Empire State Building – Taipei 101
The Empire State Building is an icon for New Yorkers and Americans across the country – it’s towering physicality symbolises the progression and success of a city and by extension of the American Dream. With a height of 381m, the skyscraper held the record of the tallest building in the world for 40 years and is still amongst the tallest buildings in America. Despite its colossal size, the building is also LEED certified, making it the tallest environmentally friendly in the country. The building is hailed as being one of the best examples of American architecture. It was completed in just 410 days, twelve days ahead of schedule. The building’s pencil shape and art-deco design have inspired an archetype for skyscrapers.
Just as the Empire State Building set new records and precedents for the limitations of architecture, so did Taipei 101. At the time of its construction, this skyscraper became the tallest building in the world, measuring 509.2 metres (it held the record for 6 years). However, the building also reflects the evolution of modern sentiments. Its elevators are capable of reaching speeds of 37.7 mph, transporting passengers between the 5th and 89th floor in just 37 seconds. It also surpasses the Empire State Building’s green capabilities and was the tallest LEED-certified building in the world, as of 2011.

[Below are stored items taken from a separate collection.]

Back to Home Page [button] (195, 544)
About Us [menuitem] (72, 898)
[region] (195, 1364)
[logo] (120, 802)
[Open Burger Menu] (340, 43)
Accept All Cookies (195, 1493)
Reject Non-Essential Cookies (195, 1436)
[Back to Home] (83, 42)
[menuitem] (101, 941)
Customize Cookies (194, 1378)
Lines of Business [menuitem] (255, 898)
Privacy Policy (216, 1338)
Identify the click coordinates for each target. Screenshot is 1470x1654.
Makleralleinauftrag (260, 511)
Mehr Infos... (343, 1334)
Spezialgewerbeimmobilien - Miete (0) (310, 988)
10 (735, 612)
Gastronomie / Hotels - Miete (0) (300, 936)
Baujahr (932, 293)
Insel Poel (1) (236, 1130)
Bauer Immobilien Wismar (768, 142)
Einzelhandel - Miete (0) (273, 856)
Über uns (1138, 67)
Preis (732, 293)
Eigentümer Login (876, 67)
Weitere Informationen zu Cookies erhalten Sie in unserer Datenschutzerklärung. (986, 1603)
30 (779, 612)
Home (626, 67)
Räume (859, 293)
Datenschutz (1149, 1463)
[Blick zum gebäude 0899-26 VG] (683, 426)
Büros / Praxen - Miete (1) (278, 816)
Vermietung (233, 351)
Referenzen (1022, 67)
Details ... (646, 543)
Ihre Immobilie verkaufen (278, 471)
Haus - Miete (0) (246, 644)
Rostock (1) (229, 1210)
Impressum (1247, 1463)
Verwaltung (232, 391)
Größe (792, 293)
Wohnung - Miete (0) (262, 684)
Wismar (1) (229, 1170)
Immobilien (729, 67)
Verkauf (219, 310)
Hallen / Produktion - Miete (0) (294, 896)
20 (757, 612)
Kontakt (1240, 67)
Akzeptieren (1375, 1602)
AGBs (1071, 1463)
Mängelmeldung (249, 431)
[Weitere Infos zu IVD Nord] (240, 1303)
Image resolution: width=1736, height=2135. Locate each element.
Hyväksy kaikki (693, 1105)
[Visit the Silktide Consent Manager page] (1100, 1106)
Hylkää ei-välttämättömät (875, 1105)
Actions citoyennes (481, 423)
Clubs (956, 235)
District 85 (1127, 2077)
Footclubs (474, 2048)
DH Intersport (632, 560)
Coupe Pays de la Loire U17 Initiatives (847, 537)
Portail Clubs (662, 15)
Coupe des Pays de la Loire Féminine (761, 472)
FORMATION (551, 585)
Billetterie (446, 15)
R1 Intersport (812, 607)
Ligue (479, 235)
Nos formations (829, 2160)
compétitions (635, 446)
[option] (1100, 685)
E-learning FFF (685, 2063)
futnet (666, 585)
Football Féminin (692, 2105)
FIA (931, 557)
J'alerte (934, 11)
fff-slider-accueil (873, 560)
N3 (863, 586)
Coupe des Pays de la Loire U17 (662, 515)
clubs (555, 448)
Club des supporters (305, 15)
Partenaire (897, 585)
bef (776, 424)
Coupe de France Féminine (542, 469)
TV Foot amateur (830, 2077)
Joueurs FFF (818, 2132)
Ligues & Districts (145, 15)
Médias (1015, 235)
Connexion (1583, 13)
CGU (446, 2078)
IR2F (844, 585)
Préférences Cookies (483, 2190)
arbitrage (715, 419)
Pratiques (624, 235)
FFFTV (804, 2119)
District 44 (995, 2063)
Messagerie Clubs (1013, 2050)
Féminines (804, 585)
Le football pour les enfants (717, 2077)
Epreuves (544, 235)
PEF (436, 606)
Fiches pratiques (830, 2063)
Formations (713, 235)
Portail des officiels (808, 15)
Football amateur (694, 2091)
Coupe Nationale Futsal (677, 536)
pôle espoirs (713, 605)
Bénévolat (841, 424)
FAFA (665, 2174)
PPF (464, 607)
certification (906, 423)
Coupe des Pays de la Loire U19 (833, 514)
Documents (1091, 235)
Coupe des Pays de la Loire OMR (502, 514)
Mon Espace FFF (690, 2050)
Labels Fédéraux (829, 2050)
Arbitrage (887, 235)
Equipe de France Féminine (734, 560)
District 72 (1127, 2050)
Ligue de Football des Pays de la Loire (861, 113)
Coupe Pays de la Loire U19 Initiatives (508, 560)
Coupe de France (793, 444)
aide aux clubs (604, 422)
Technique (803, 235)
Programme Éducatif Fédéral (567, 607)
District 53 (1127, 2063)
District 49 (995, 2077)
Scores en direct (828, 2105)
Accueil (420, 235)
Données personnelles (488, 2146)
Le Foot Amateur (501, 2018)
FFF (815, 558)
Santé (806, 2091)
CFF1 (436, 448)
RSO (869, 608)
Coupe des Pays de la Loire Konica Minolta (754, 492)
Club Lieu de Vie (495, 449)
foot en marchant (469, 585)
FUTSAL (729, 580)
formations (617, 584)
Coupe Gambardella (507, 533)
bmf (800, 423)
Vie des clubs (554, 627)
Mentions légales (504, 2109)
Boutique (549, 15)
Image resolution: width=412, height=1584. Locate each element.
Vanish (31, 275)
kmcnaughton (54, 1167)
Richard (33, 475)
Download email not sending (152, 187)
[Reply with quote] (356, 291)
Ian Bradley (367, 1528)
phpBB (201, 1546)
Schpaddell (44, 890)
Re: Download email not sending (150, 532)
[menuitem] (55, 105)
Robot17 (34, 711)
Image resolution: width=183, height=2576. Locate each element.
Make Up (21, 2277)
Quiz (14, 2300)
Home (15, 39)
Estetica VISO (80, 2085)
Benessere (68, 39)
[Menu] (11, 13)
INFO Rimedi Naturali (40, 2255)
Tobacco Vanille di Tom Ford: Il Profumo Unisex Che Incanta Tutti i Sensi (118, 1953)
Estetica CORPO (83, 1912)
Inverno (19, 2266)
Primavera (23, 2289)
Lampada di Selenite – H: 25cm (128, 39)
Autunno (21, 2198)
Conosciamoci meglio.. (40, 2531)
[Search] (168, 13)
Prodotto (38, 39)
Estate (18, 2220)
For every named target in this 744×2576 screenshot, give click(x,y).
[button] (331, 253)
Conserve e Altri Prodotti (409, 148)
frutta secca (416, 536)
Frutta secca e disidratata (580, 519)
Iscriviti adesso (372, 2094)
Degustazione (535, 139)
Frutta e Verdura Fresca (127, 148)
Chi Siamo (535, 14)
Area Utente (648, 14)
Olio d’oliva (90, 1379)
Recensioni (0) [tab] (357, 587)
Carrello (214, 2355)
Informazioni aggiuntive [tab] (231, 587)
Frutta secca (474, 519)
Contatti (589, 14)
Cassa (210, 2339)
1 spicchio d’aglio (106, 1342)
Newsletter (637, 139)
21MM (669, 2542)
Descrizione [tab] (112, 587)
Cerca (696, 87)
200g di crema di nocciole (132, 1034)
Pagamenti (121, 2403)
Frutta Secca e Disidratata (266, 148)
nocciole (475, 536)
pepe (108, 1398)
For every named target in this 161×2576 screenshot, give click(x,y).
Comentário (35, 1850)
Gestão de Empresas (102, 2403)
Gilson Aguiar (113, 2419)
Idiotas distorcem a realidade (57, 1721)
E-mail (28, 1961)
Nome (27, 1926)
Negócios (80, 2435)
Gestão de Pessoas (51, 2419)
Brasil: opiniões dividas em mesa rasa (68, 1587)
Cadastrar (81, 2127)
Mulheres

Sagrada Familia – The Gherkin
Visit La Sagrada Familia and you will be instantly struck by its unique architectural wonder. In fact, it could be argued that there is no building like it in the entire history of art. What makes La Sagrada Familia so special is the integration of the architect’s beliefs into every aspect of its design. For religious representation, Gaudi’s completed cathedral design will have eighteen spires: twelve for the apostles, one for the Virgin Mary, four for the Evangelists and the tallest of all, for Jesus Christ. For the people of Barcelona, the decorative faces on one of the completed facades features sculptures are moulded from deceased Barcelona citizens as a tribute to the city. For nature (which is the fundamental part of the building’s design), the two pillars of the same façade are decorated with a turtle and a tortoise to represent the balance between life and sea. Venture inside and the nature theme continues: the nave vaults of the cathedral are shaped like the trunks of huge trees, forming together at the cathedral’s roof to create a canopy. Essentially, nature and God are at the essence of Gaudi’s outlook and this is reflected in every aspect of his design for his truly astounding cathedral.
Although Gaudi may have been the first architect to resemble nature to such a large extent, this has become an increasingly popular theme in modern architecture. A notable example is 30 St Mary Axe (commonly known as The Gherkin), London. This skyscraper was one of the first environmentally progressive buildings in the UK. Completed in 2004, this building takes its natural inspiration a step further, by integrating it into the way the structure behaves. The air ventilation system is similar to sea sponges and anemones, allowing air to flow through the building much like its natural counterparts would allow seawater to flow through their bodies.
Ultimately, the thought behind these structures reflect our communal thoughts as human beings and conjure our unique thoughts as individuals. That is why millions upon millions of people visit the world’s most famous buildings each year. They go to learn about culture and history, to observe their intricate designs, to absorb their atmosphere and to draw inspiration.